The most difficult moment of the show is when Don and Betty have to explain why Don is leaving to the kids. It’s a pounding scene, and one that will shift the children’s allegiances forever. It’s not only grueling to watch but upon repeated viewings becomes a kind of roadside abortion. Don must go, despite the good it would do to have him stay. Betty can’t have him in her life anymore, her curdled milk existence.

You can look at this show another way. Kennedy’s body isn’t even cold yet, and his death, like 9-11, changed everything in the country. We’ve never looked back to those pre or post 9-11 days without wondering what would’ve happened if that day was just any other day. What if Don doesn’t leave his key to his secrets in his bathrobe? What if Betty didn’t get curious? There has to be some kind of struggle, something bending towards tension, and this show wraps everything together so tightly. Betty says that she’s had a “hard year”. And I ask, doing what? Watching your African-American Nanny take care of your kids? Living in the house Don bought you? Spending his money that he makes in the coal mines? Betty does nothing with her life, and expects it to rain Hershey Kisses all day. Her character is grotesque, and I weep like an open wound when she arrives on screen. I was thrilled when her vanity card was shat on in season five, all that weight, sorry for your luck. You’re such a cliché. It’s not easy to watch a little girl being allowed to play in a grown-up world, where she gets to reap the benefits of adulthood but never really taking responsibility for what comes with it. She arrested at the age she married Don, and that’s painfully obvious. I’m not a Don apologist, but he is a man living his life, albeit, an adult life riddled with bad decisions. He married the wrong girl, and it would seem there are no “right” girls for Don. Oh wait, except Joan.

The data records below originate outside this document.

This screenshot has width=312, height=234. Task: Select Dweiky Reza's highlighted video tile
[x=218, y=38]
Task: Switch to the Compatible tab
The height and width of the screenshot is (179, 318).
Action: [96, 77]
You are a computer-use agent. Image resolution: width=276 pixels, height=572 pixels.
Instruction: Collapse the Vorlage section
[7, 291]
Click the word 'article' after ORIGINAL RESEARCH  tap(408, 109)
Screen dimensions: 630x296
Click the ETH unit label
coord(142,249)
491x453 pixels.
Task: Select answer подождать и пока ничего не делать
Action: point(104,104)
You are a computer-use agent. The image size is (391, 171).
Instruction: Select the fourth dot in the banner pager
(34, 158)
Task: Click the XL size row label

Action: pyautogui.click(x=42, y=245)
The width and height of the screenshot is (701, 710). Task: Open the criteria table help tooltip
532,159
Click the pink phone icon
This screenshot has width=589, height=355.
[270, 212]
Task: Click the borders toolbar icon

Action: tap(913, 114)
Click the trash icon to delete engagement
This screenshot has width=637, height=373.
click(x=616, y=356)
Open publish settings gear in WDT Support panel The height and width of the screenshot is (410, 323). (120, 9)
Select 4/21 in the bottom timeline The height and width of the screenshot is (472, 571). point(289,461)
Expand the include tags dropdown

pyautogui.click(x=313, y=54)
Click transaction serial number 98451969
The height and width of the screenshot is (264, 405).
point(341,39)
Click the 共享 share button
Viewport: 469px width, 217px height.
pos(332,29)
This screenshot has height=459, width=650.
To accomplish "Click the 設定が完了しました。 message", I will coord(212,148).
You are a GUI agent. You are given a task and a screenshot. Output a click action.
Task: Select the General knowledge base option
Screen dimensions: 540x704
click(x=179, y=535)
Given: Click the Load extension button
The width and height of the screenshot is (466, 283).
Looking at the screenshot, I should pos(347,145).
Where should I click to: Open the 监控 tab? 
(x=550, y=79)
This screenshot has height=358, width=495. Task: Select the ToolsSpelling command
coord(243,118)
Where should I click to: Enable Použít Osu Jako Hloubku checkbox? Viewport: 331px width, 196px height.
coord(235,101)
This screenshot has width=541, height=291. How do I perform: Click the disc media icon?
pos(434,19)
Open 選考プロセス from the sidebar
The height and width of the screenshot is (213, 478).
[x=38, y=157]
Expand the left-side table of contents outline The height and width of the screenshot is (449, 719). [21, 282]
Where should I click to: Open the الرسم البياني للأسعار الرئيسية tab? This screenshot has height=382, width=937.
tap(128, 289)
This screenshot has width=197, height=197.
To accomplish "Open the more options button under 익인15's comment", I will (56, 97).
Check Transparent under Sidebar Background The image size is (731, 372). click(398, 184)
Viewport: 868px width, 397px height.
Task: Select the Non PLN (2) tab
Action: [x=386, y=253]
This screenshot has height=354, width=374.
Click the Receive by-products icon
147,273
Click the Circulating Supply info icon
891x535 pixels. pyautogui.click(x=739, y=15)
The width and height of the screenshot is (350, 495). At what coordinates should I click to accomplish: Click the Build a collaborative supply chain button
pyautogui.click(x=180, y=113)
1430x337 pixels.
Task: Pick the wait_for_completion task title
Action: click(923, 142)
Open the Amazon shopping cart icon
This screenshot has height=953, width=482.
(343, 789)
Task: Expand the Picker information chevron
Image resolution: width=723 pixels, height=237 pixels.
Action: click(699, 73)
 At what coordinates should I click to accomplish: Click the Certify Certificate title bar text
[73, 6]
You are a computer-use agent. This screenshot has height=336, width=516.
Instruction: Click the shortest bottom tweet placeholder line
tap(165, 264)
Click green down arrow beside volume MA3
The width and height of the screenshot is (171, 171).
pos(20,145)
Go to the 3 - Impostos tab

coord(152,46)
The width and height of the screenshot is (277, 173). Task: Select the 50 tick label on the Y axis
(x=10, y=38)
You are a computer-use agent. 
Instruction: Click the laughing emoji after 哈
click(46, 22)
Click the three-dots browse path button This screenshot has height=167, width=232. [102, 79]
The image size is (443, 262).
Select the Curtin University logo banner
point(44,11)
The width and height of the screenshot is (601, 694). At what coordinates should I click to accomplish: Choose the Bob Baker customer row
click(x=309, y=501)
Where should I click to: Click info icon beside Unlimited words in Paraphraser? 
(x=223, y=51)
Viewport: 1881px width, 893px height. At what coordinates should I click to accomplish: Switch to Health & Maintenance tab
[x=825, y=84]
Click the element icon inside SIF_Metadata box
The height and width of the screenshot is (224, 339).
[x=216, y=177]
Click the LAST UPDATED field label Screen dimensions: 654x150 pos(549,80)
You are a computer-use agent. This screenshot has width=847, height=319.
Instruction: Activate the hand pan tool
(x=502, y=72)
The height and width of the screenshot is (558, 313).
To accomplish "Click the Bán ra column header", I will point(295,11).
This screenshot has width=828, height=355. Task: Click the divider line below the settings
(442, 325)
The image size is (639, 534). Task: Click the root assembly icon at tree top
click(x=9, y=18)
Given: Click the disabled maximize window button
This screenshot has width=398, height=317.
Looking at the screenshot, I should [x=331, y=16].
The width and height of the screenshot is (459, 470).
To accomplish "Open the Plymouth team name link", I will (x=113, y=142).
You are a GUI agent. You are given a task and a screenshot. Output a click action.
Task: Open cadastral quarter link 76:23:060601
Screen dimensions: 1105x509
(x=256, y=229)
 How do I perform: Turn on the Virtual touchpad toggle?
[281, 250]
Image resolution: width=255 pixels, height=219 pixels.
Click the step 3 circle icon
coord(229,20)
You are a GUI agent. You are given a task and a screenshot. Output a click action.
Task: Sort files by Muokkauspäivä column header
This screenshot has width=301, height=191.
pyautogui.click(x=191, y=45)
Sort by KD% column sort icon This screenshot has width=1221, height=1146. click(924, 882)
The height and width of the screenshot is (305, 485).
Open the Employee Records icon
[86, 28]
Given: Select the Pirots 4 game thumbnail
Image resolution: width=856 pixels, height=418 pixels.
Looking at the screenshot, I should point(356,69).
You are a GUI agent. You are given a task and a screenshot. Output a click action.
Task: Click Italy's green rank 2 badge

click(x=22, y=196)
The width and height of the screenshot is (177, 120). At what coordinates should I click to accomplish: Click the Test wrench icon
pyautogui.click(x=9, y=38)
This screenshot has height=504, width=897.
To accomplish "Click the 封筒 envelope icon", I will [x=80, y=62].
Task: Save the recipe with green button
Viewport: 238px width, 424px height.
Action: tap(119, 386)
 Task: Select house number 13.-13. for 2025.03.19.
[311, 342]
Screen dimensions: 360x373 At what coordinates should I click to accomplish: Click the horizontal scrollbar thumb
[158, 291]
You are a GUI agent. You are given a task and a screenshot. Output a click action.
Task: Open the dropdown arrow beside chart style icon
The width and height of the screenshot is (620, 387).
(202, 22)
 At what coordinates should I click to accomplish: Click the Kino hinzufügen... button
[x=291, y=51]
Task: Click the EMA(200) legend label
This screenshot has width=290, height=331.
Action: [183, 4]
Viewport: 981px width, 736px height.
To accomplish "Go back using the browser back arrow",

Professionally Don wants to be left alone to make his name and he knows that he needs to get paid to achieve that. Freedom does cost something, and Don doesn’t live cheaply. It’s almost enough for him to work his sincere magic on people, making them think that he needs them. At least it’s enough Don, or it’s what makes him happy, but not really, really happy. Remember when he got a check for five grand as a signing bonus? “Now I know what makes Don Draper smile,” said Roger.

In this episode Roger says something very interesting, that Don doesn’t value relationships, and that certainly is true. He doesn’t care about anyone, especially himself. Don just wants to be left alone. The funny thing about this series is that Weiner never lets that happen. That is the tension, Don trying to find peace and quiet, while dealing with all the office bullshit and being a single father. This episode is the turning point to the entire series and is the apocalypse that the future of Mad Men will rise from.